AudioMOS Challenge 2025
- AudioMOS Challenge 2025 is an international competition benchmarked to predict human subjective quality across various synthetic audio types.
- It evaluates three tracks—text-to-music, universal aesthetics, and synthetic speech with multiple sampling rates—using metrics like SRCC and MSE.
- Innovative methods such as Gaussian-softened ordinal classification and sampling-rate robust architectures have significantly advanced audio perceptual evaluations.

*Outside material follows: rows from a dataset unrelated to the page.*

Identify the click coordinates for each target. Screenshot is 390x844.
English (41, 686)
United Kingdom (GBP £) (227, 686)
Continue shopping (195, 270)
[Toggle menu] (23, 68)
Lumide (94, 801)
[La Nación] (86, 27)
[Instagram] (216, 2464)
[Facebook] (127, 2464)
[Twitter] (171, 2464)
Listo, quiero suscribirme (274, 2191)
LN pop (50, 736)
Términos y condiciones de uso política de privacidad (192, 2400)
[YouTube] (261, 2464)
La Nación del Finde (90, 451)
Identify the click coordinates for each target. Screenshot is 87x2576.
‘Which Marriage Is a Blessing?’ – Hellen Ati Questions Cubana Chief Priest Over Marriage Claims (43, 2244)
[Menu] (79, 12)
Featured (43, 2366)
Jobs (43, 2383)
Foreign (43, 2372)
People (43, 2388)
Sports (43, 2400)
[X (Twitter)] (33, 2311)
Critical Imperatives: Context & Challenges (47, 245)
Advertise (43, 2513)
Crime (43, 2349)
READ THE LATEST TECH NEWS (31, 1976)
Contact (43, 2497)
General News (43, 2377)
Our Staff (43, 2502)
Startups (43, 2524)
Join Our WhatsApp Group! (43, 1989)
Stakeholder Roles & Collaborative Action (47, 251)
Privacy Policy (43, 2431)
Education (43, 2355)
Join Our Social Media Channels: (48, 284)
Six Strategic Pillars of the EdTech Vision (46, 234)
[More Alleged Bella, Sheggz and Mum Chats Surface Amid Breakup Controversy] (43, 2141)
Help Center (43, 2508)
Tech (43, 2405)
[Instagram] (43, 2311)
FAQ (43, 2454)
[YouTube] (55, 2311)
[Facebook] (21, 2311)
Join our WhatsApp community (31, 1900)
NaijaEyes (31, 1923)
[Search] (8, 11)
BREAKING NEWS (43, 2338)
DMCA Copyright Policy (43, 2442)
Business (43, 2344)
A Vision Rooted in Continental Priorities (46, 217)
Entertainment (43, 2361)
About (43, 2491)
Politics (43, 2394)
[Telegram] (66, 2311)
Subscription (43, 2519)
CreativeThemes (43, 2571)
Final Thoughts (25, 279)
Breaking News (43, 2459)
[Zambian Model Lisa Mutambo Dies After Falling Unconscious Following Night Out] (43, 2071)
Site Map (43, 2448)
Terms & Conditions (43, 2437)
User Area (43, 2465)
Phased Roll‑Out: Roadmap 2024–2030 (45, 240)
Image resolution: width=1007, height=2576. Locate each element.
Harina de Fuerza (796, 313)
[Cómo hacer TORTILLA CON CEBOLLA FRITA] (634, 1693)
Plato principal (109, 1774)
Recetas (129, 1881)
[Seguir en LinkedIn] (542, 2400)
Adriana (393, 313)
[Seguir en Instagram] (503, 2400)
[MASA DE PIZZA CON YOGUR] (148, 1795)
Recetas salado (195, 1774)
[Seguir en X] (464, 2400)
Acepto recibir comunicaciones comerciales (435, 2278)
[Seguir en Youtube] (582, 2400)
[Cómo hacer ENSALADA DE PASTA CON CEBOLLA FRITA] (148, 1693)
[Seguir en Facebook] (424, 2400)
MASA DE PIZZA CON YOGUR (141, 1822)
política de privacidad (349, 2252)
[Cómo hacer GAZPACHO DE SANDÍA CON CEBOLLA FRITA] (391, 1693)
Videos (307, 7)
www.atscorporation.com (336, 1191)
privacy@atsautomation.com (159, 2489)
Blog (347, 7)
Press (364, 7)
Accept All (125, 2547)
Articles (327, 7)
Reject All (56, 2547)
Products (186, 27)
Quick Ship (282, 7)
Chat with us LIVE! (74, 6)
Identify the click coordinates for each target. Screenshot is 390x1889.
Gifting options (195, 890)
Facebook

The AudioMOS Challenge 2025 is the inaugural international competition targeting automatic subjective quality prediction for synthetic audio, encompassing text-to-music, universal audio aesthetics, and synthetic speech at multiple sampling rates. Designed for both academic and industrial research communities, the challenge sought to establish rigorous, listener-aligned benchmarks for machine learning models assessing audio generation systems. Its methodology, datasets, metrics, and outcomes mark a substantial advance beyond traditional objective evaluation techniques.
1. Background and Motivation
The development of generative audio models—including text-to-speech (TTS), text-to-music (TTM), and text-to-audio (TTA) systems—has accelerated the need for reliable automatic evaluation methods that reflect human perception. Prior metrics such as Fréchet Audio Distance and objective distortion measures exhibit insufficient correlation with human mean opinion scores (MOS), often being sensitive to implementation details and lacking cross-modal validity.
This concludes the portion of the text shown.